• Required action: Rewrite the records starting at the line that has "This screenshot has height=568, width=702." and ending after the line that has "In order to click on table-cell: 69", swapping "Grass" for "Sand". Leave everything else unchanged.
*** Supplied material ***
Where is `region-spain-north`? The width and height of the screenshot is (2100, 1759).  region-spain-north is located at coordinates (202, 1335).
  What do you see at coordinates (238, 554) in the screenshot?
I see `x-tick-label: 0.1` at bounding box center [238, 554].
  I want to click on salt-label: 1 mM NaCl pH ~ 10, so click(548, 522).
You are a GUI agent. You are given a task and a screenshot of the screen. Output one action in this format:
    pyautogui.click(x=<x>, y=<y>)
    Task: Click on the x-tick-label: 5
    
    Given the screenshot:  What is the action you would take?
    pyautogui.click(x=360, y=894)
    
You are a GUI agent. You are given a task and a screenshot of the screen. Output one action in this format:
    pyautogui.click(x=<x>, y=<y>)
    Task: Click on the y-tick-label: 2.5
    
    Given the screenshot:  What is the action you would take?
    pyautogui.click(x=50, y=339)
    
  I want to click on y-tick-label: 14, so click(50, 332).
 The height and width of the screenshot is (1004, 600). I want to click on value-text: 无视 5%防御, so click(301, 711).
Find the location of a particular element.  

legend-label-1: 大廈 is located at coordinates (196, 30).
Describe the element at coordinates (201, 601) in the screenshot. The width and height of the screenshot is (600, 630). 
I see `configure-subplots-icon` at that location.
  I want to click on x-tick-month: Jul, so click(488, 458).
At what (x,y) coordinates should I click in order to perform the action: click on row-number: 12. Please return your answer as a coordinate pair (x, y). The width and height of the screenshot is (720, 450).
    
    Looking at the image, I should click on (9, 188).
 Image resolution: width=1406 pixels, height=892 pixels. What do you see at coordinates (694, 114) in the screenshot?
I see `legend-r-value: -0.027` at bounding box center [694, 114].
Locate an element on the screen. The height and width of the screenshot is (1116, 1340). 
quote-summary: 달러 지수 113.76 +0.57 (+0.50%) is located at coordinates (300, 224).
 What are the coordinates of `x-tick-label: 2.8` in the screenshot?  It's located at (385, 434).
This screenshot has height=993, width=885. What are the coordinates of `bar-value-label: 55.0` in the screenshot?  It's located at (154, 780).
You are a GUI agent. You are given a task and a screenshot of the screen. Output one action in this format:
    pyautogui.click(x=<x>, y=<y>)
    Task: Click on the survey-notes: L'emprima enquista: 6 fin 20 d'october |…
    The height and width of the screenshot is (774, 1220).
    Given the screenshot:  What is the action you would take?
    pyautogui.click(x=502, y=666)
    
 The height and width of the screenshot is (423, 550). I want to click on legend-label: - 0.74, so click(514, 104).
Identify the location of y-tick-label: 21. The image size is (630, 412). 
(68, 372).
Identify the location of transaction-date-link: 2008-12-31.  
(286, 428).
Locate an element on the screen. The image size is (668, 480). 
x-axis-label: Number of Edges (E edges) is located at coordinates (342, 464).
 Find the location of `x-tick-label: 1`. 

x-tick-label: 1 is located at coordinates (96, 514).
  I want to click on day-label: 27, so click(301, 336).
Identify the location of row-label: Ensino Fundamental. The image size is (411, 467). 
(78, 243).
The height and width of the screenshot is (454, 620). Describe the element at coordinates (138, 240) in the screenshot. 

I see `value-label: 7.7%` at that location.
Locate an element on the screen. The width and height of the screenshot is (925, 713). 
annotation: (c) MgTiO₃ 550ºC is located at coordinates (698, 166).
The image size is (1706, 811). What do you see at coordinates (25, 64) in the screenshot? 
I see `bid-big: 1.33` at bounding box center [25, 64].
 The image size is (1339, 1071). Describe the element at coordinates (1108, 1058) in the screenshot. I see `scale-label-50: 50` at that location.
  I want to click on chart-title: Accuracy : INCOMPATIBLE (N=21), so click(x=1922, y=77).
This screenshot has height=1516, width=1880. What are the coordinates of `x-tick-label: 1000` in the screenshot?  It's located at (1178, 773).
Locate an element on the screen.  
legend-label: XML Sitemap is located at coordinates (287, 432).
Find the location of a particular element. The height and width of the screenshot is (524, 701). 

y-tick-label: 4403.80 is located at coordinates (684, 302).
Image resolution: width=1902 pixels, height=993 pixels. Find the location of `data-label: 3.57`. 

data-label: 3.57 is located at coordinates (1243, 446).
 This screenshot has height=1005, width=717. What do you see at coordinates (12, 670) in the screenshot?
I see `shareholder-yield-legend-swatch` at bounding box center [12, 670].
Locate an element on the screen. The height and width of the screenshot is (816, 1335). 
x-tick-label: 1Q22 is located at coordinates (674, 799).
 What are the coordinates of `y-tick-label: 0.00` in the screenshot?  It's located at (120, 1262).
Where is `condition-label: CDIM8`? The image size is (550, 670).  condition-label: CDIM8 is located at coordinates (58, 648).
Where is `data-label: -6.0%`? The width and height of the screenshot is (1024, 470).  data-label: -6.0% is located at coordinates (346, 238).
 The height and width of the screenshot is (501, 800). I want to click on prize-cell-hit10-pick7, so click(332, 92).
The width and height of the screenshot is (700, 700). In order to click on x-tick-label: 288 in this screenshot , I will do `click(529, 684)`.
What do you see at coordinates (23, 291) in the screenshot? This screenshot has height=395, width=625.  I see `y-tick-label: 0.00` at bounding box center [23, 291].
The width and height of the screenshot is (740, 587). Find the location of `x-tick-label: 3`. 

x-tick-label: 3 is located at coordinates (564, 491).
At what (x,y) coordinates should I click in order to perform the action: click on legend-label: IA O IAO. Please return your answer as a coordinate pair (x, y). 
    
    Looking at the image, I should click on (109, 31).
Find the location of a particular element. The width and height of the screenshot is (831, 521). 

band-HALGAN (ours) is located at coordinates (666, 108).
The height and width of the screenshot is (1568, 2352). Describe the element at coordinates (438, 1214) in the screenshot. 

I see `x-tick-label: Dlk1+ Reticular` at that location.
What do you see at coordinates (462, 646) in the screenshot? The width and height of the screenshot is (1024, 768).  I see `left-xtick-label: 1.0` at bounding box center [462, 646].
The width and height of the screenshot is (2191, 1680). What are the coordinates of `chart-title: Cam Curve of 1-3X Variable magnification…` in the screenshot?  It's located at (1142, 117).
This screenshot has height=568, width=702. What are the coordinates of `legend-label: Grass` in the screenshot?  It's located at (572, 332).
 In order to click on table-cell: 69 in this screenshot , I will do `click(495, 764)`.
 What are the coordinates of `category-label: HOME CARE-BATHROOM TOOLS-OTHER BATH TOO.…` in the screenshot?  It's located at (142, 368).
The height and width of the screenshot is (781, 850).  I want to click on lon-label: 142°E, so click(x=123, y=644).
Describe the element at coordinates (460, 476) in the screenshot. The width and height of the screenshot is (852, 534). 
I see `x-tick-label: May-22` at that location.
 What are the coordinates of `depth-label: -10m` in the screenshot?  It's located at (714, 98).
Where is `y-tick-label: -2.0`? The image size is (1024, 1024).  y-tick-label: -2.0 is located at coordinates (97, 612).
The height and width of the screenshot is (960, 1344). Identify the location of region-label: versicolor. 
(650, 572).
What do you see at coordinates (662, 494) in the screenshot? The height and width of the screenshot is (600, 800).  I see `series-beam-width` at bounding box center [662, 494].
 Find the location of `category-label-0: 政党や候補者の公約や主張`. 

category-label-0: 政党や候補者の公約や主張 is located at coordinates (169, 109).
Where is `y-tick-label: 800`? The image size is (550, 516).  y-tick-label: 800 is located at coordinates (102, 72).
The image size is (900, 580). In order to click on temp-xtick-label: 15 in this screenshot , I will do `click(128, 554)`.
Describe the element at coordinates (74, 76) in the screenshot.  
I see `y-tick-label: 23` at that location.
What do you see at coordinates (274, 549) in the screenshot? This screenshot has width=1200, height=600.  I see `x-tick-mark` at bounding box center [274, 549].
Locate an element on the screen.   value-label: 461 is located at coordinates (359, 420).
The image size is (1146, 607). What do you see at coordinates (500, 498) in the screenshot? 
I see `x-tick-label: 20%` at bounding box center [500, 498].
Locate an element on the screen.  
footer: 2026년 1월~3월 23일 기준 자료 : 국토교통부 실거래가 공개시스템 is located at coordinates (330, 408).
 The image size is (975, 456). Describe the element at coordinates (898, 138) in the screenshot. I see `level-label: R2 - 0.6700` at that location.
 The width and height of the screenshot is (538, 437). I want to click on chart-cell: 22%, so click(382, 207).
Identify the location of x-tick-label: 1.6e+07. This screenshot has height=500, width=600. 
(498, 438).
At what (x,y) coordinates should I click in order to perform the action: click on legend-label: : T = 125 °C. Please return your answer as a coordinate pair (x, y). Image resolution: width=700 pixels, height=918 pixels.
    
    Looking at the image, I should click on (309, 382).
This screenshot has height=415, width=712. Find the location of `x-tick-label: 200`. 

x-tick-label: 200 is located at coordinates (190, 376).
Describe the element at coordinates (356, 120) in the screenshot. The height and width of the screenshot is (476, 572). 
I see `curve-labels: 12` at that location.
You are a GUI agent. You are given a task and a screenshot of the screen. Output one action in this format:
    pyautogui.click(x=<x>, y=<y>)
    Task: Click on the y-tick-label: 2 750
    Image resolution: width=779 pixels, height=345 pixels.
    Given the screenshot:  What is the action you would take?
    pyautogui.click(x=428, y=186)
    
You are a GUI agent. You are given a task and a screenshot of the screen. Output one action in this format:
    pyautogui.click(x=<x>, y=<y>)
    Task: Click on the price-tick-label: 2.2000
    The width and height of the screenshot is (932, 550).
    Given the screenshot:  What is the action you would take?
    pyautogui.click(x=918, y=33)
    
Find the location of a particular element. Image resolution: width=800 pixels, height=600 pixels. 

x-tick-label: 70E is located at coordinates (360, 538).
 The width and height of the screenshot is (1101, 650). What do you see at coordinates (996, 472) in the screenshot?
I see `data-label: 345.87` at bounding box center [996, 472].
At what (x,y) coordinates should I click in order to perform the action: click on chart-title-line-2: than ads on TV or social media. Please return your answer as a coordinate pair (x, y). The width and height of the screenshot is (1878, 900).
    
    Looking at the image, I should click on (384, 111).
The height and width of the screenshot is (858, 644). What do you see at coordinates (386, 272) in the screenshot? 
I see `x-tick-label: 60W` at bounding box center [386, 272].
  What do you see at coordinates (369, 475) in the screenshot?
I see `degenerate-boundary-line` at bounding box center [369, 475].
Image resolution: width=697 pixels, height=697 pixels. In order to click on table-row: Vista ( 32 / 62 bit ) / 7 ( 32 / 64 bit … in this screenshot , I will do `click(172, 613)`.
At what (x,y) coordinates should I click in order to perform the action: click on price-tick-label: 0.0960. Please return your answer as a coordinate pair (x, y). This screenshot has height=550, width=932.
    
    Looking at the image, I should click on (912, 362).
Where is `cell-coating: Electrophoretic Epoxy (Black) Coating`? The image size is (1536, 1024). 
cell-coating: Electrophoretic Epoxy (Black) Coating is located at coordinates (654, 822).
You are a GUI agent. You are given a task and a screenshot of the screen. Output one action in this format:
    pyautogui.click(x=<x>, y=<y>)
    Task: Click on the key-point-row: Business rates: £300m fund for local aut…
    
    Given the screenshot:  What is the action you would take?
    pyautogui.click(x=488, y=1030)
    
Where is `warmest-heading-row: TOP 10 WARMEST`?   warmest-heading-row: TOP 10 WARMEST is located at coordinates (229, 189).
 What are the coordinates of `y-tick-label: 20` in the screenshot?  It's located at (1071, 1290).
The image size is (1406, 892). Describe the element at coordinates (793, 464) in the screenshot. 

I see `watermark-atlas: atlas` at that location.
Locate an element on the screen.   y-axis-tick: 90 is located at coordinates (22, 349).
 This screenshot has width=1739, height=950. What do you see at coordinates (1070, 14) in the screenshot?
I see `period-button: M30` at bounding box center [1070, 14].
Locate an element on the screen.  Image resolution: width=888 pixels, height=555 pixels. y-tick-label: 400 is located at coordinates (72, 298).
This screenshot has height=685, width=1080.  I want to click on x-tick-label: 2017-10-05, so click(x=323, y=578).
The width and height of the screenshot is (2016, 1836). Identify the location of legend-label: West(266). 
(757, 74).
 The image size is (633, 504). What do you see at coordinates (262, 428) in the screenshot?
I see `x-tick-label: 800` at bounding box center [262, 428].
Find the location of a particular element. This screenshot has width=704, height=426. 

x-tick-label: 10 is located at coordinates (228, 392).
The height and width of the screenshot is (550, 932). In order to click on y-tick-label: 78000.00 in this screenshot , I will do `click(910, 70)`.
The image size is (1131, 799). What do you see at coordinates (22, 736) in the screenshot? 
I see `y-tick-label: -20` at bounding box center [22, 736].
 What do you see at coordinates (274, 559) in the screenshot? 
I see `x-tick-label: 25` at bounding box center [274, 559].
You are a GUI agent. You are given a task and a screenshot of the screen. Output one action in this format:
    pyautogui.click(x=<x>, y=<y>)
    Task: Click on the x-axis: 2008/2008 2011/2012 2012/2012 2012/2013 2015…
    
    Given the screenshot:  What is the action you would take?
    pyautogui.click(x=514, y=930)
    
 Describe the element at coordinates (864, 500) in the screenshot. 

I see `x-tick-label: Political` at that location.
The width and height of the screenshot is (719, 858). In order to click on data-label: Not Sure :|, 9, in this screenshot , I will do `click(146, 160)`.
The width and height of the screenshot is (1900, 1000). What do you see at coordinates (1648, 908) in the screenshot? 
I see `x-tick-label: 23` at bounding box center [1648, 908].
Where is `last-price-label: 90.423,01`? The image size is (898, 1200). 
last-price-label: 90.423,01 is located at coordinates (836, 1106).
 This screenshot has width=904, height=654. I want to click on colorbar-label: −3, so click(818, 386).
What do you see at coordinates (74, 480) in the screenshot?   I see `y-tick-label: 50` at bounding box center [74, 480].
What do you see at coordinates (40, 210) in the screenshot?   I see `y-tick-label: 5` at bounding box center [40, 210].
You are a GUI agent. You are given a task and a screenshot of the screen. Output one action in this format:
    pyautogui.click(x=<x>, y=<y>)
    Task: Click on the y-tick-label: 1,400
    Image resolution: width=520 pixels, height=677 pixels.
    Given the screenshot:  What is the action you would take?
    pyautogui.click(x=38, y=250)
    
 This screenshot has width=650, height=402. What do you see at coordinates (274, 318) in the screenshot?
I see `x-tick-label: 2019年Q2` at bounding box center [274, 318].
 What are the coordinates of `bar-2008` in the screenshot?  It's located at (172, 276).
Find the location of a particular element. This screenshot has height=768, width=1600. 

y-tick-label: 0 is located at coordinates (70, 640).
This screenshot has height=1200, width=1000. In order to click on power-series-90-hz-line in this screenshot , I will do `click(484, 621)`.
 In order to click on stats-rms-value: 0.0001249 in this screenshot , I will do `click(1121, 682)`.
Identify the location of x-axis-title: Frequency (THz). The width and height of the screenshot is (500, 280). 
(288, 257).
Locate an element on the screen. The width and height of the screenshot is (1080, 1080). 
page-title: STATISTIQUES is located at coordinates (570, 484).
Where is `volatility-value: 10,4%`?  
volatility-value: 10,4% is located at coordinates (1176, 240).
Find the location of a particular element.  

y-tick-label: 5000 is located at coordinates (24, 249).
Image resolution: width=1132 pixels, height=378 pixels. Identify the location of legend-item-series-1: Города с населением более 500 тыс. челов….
***
• Answer to this problem:
This screenshot has height=568, width=702. What are the coordinates of `legend-label: Sand` in the screenshot?  It's located at (572, 332).
 In order to click on table-cell: 69 in this screenshot , I will do `click(495, 764)`.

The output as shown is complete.